Чтобы не путаться в мыслях о времени, прапорщик весь обратился в слух, причём это было так заметно, что Усачёву на миг показалось, что даже на черных начищенных до парадного блеска голенищах хромовых сапог его подчинённого вдруг выросли уши.

— Закуривай, — командир предложил Славику сигарету, и пока тот дрожащими от волнения пальцами рук пытался прикурить, продолжил. — Начинается август, а в августе приедут кадеты, выпускники суворовских военных училищ. Это страшная сила, Слава, особенно, когда они вместе, и особенно тогда, когда они ничем не заняты. Понимаешь, куда я клоню?

Прапорщик машинально кивнул головой, не смея возражать командиру и, одновременно с этим, не желая показывать, что он ровным счётом ничего не понял, особенно значения словосочетания «кадеты — страшная сила».

— Наверное, они страшно красивые? — подумал про себя бедный Славик, у которого от мысленного напряжения даже кожа головы под уставной причёской сложилась в гармошку.

А ещё он почему-то вспомнил рассказ школьной учительницы про Суворовских чудо-богатырей, которые сваливались на врага, как снег на голову и громили, громили…

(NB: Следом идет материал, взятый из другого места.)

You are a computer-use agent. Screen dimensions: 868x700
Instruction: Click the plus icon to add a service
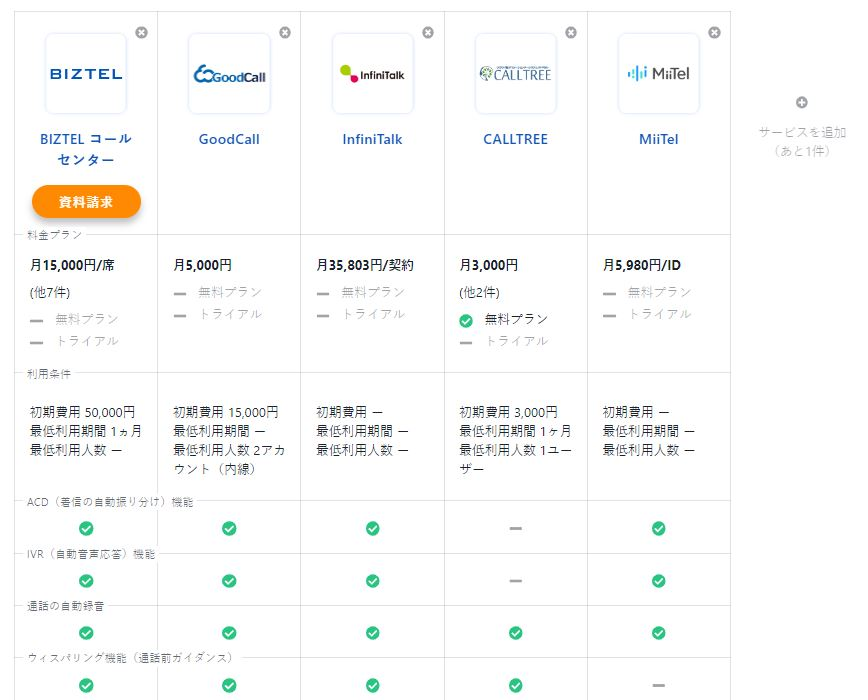801,103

Славику стало нехорошо, отчего его тело охватил предательский мелкий озноб, лоб совершенно некстати покрылся испариной, а между лопаток пробежал холодок, и маленькая струйка солёного пота скатилась по линии позвоночника прямо в семейные трусы синего цвета.

— Что-то ты бледный сегодня какой-то, — заметил командир и почесал карандашом за ухом. — Заболел?

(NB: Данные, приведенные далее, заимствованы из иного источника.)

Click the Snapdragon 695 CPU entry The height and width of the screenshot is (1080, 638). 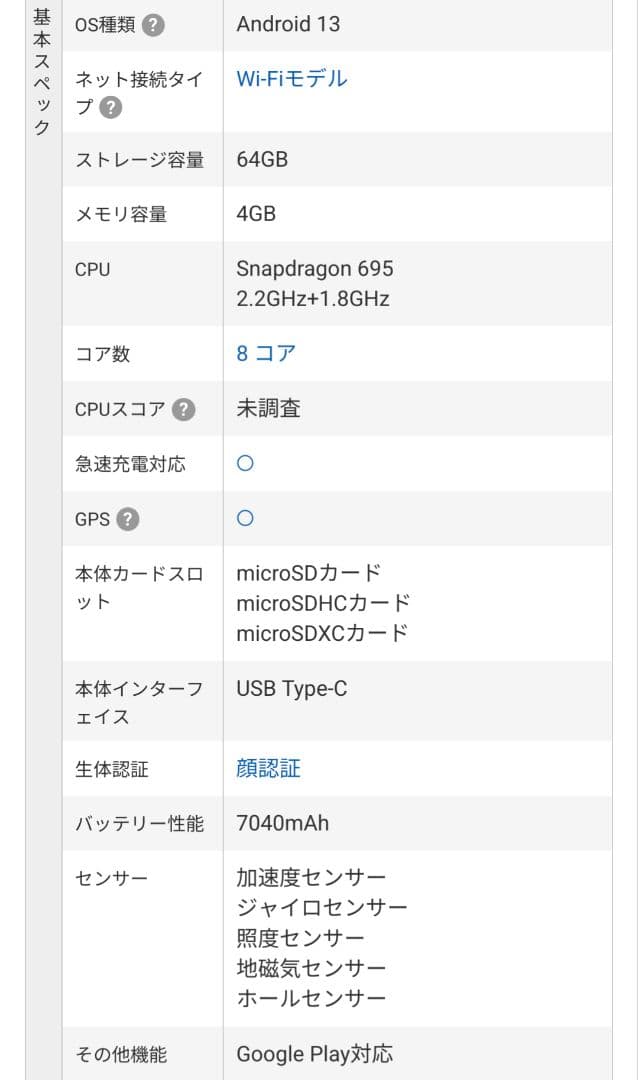315,268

— Никак нет, — через силу выдавил прапорщик.

А командир дивизиона, уловив настроение подчинённого (благо, это было несложно сделать), перевёл разговор в другое русло.

— Ты вот что, не смущайся и не бойся этих самых кадетов, — улыбнулся Усачёв. — С ними надо по-умному, занять их чем-нибудь надо.

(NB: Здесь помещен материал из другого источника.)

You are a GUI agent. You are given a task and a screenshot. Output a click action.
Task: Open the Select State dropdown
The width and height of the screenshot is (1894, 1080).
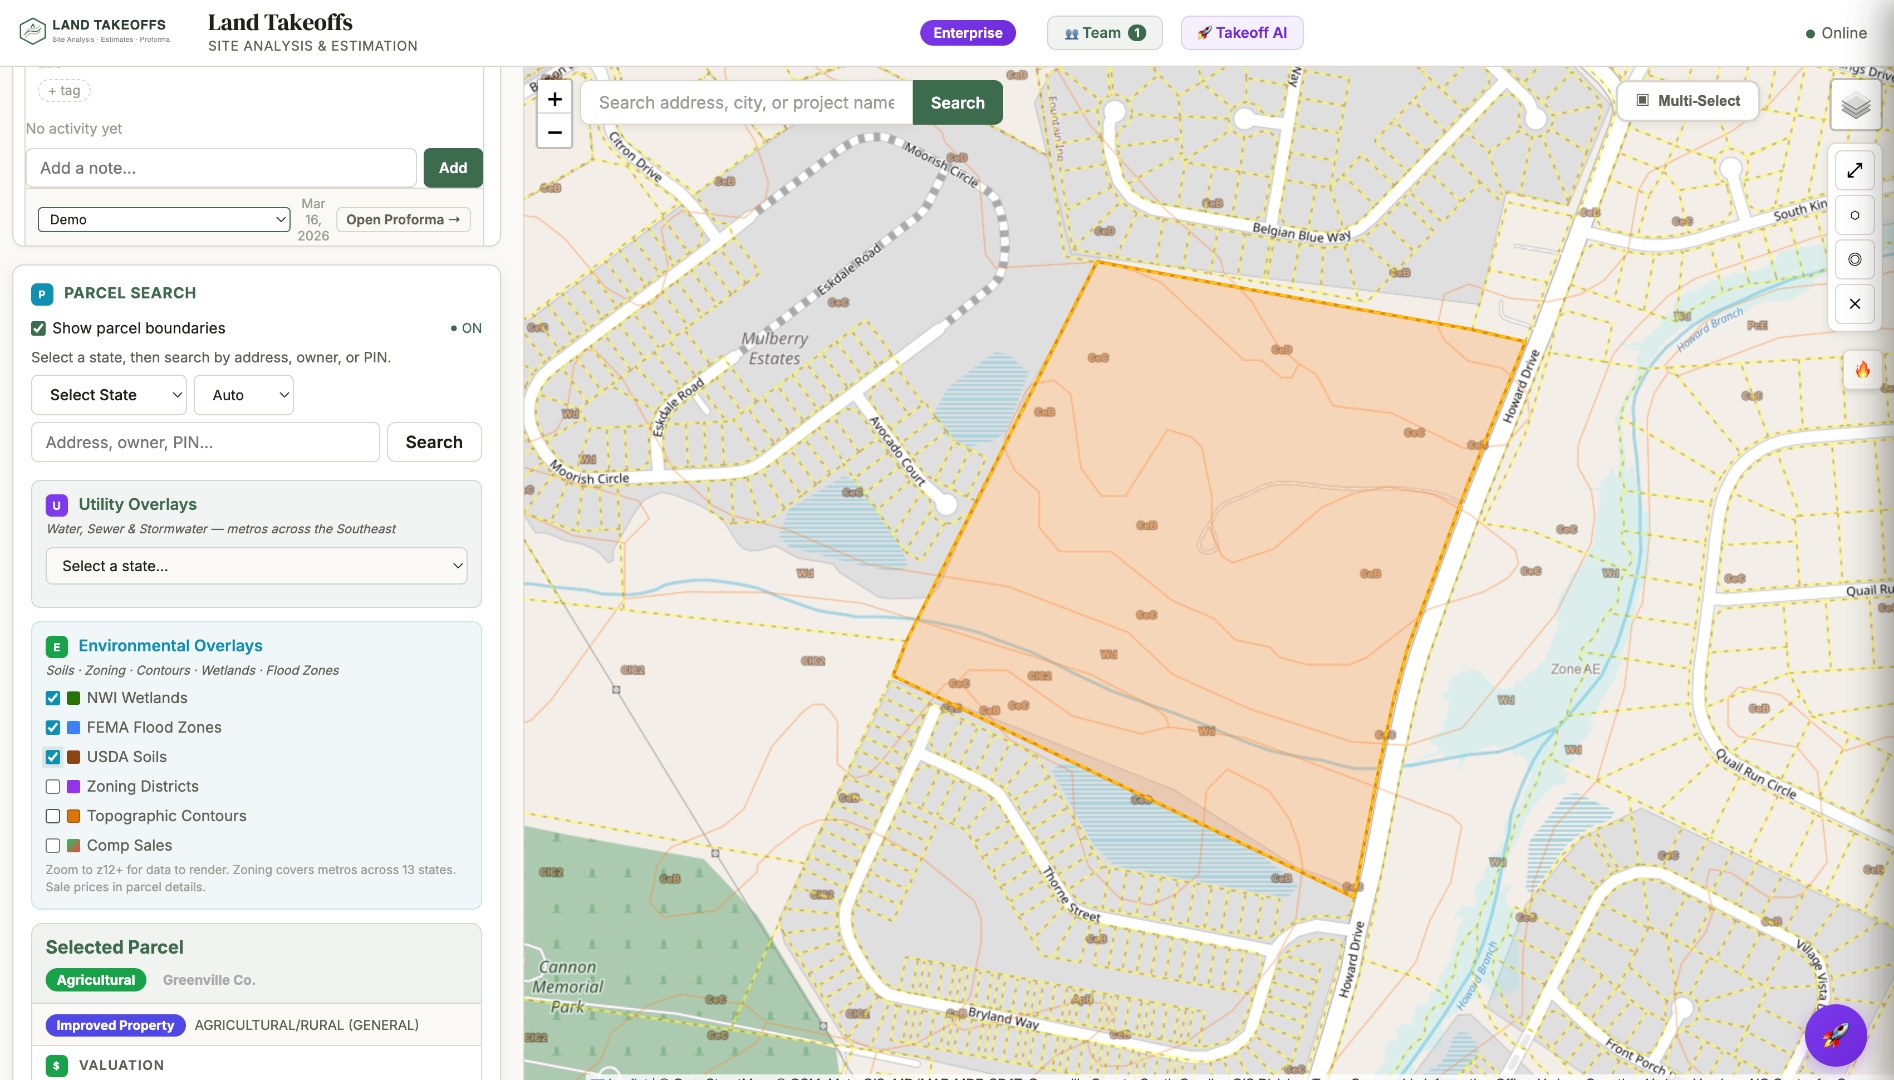(108, 394)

И заняли: с раннего утра и до позднего вечера Юра и остальные выпускники Суворовских училищ, не покладая рук, до кровавых мозолей трудились на строительстве водовода под руководством прапорщика Зажигова. Именно он был идейным вдохновителем и организатором образцового труда нескольких десятков человек. Прапорщик освоился среди кадетов очень быстро, похоронив навсегда все те комплексы, которые испытывал вплоть до самого знакомства с этой удалой гвардией, потому что ему-то было за что бороться: сам полковник Усачёв посулил добавить ещё по одной звёздочке на его погоны. Зажигов от таких перспектив жмурился, как мартовский кот и вздыхал, как кисейная барышня, не в силах отказать себе мечтать о новом звании, недавно введённом в вооружённых силах. Это заставляло его чаще спускаться в появившуюся новую траншею с традиционным вопросом:

— Ну, как сегодня идут дела?

Он медленно проходил каждый метр прямоугольной ямы, внимательно осматривая и стены, и пол, потом цокал языком и показывал, где надо немного подравнять, где углубить, а где и подсыпать песочка, чтобы «труба лежала ровно». И ребята старались, рвали жилы, буквально вгрызаясь в твёрдую землю, как будто бы от качества выполнения этой работы зависела дальнейшая судьба всего училища, и извечный вопрос «быть или не быть?» приобретал вполне реальные очертания. Одним словом, агитировать кого-либо было без надобности.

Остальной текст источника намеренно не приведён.